F.-C.P. : En fait, tu voulais décliner des choses sur un mode mineur pour en finir avec l'idée de l'art que l'on inculquait dans les écoles...

A.M. : C'était mon intention. J'ai senti à ce moment-là qu'étant une femme, j'étais déjà a priori une artiste dévaluée, donc autant jouer sur la dévaluation complète! C'est peut-être pour cette raison que je me suis intéressée à des formes d'art qui avaient une image un peu secondaire par rapport au «grand» art, que ce soit l'art brut, l'art religieux, ou l'art des fous. J'ai eu envie d'inventer une femme et de parler de sa vie quotidienne, de tous ces petits détails auxquels on ne prête généralement pas attention et cela a débouché sur les «albums collections».

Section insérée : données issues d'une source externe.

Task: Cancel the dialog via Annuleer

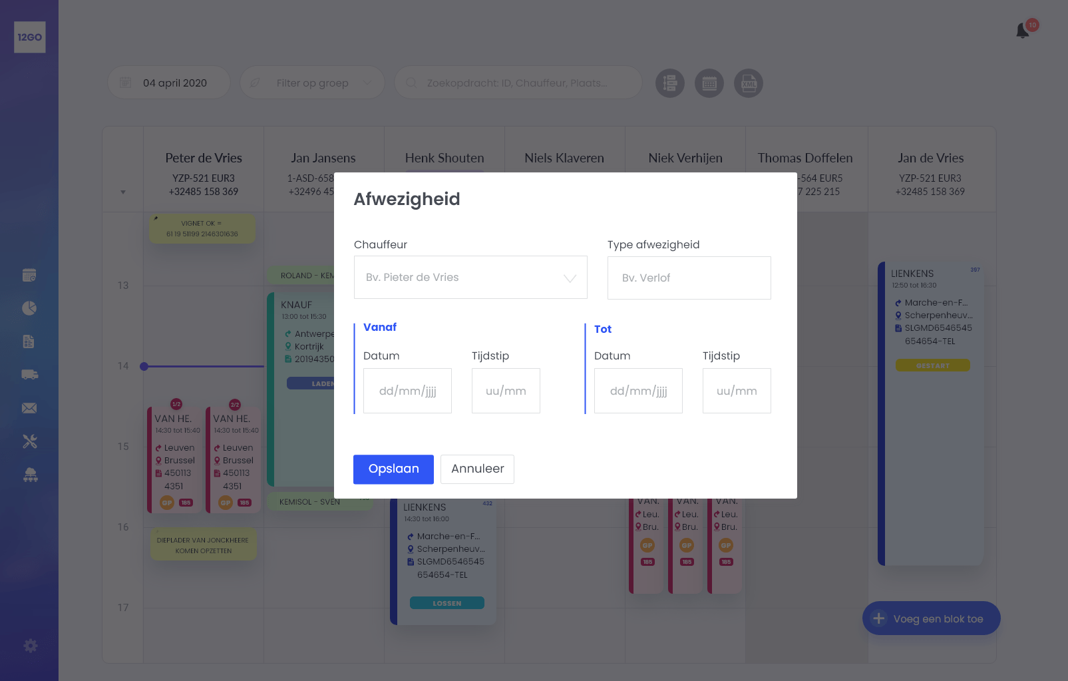Action: tap(477, 469)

F.-C.P. : De quoi s'agissait-il ?

A.M. : De toute une suite d'albums où il était question d'une fausse femme, d'une fausse vie comme vue à travers les magazines féminins. Toutes ces choses dérisoires comme consulter des fiches cuisine, regarder les braguettes des messieurs, broder un petit proverbe, ou faire 200 fois sa signature pour trouver la plus jolie... Toutes ces choses m'ont attirée pour les raisons que j'évoquais tout à l'heure.

F.-C.P. : Je me souviens que tu as écrit dans un catalogue que lorsque tu étais petite, tu voulais devenir danseuse, religieuse ou peintre; c'est vrai ?

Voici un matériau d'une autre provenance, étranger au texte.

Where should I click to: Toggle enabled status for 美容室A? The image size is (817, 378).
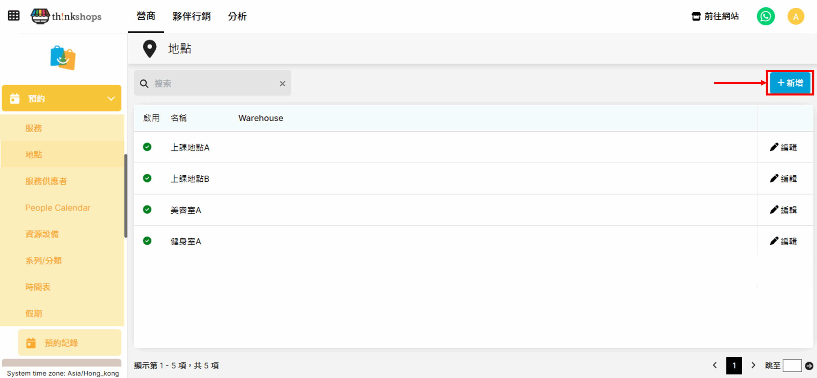[x=147, y=210]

A.M. : Oui, c'était mes trois souhaits. Enfin, religieuse et danseuse, je crois que c'était beaucoup pour le costume! (rires)

F.-C.P. : Oui, mais il n'empêche que ces trois activités sont finalement assez proches; ce sont de véritables sacerdoces. Tu as besoin de t'imposer des règles strictes, de te sentir hors du monde pour travailler ?

A.M. : Oui, cela m'est nécessaire. Je ne ferais rien sans cela, ou bien le quotidien serait très triste. Mon père faisait de la peinture en amateur; c'était quelqu'un de très nerveux et agité. Les seuls moments où je trouvais qu'il avait l'air heureux, un peu béat, c'est lorsqu'il peignait ses petits tableaux: là il me semblait très calme, hors du monde et en état de grâce... Je crois que tu as raison de rapprocher danseuse, religieuse et peintre; elles sont toutes trois hors du monde réel. J'ai besoin d'être un peu retirée; j'ai souvent pensé aussi que si j'étais en prison avec des crayons et de quoi travailler, je serais très bien! (rires)

F.-C.P. : L'atelier est de toute façon un monde très clos!

A.M. : C'est ce qui est dur aussi, car il faut s'enfermer pour travailler, décider de ne pas répondre au téléphone...

F.-C.P. : Revenons-en aux albums dont nous parlions...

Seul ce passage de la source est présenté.